• What you have to do
Put the entries below into a numbered list, one line per item, and leave out any blank lines.

• Given records
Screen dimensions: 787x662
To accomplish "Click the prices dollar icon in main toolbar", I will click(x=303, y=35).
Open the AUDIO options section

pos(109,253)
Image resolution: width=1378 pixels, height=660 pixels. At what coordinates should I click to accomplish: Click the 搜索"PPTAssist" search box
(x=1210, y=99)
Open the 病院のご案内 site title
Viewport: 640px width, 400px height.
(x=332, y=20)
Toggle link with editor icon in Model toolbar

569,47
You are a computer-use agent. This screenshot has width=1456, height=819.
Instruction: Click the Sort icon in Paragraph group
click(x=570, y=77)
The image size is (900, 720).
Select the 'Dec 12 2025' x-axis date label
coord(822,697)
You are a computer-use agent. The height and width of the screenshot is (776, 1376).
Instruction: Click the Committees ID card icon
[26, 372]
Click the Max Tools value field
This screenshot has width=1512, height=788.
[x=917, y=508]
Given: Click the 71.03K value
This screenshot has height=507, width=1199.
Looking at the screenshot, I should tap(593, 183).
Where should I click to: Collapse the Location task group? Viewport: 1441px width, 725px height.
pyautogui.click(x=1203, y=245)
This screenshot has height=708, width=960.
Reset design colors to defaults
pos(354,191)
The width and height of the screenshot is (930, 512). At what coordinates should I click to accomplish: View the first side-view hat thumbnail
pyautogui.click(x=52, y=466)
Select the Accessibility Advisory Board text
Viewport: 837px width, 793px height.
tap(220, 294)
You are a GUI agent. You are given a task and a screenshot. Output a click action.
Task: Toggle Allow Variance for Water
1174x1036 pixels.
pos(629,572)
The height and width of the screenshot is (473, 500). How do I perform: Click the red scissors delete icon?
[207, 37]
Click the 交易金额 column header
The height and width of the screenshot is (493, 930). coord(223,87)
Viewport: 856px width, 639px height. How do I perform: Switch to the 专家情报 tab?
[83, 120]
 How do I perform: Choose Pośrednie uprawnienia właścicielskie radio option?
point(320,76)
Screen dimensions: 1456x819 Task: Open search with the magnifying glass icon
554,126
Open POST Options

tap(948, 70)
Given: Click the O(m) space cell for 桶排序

• The result
1. Screen dimensions: 787x662
2. To accomplish "Click the prices dollar icon in main toolbar", I will click(x=303, y=35).
3. Open the AUDIO options section
4. pos(109,253)
5. Image resolution: width=1378 pixels, height=660 pixels. At what coordinates should I click to accomplish: Click the 搜索"PPTAssist" search box
6. (x=1210, y=99)
7. Open the 病院のご案内 site title
8. Viewport: 640px width, 400px height.
9. (x=332, y=20)
10. Toggle link with editor icon in Model toolbar
11. 569,47
12. You are a computer-use agent. This screenshot has width=1456, height=819.
13. Instruction: Click the Sort icon in Paragraph group
14. click(x=570, y=77)
15. The image size is (900, 720).
16. Select the 'Dec 12 2025' x-axis date label
17. coord(822,697)
18. You are a computer-use agent. The height and width of the screenshot is (776, 1376).
19. Instruction: Click the Committees ID card icon
20. [26, 372]
21. Click the Max Tools value field
22. This screenshot has width=1512, height=788.
23. [x=917, y=508]
24. Given: Click the 71.03K value
25. This screenshot has height=507, width=1199.
26. Looking at the screenshot, I should tap(593, 183).
27. Where should I click to: Collapse the Location task group? Viewport: 1441px width, 725px height.
28. pyautogui.click(x=1203, y=245)
29. This screenshot has height=708, width=960.
30. Reset design colors to defaults
31. pos(354,191)
32. The width and height of the screenshot is (930, 512). At what coordinates should I click to accomplish: View the first side-view hat thumbnail
33. pyautogui.click(x=52, y=466)
34. Select the Accessibility Advisory Board text
35. Viewport: 837px width, 793px height.
36. tap(220, 294)
37. You are a GUI agent. You are given a task and a screenshot. Output a click action.
38. Task: Toggle Allow Variance for Water
39. 1174x1036 pixels.
40. pos(629,572)
41. The height and width of the screenshot is (473, 500). How do I perform: Click the red scissors delete icon?
42. [207, 37]
43. Click the 交易金额 column header
44. The height and width of the screenshot is (493, 930). coord(223,87)
45. Viewport: 856px width, 639px height. How do I perform: Switch to the 专家情报 tab?
46. [83, 120]
47.  How do I perform: Choose Pośrednie uprawnienia właścicielskie radio option?
48. point(320,76)
49. Screen dimensions: 1456x819 Task: Open search with the magnifying glass icon
50. 554,126
51. Open POST Options
52. tap(948, 70)
53. Given: Click the O(m) space cell for 桶排序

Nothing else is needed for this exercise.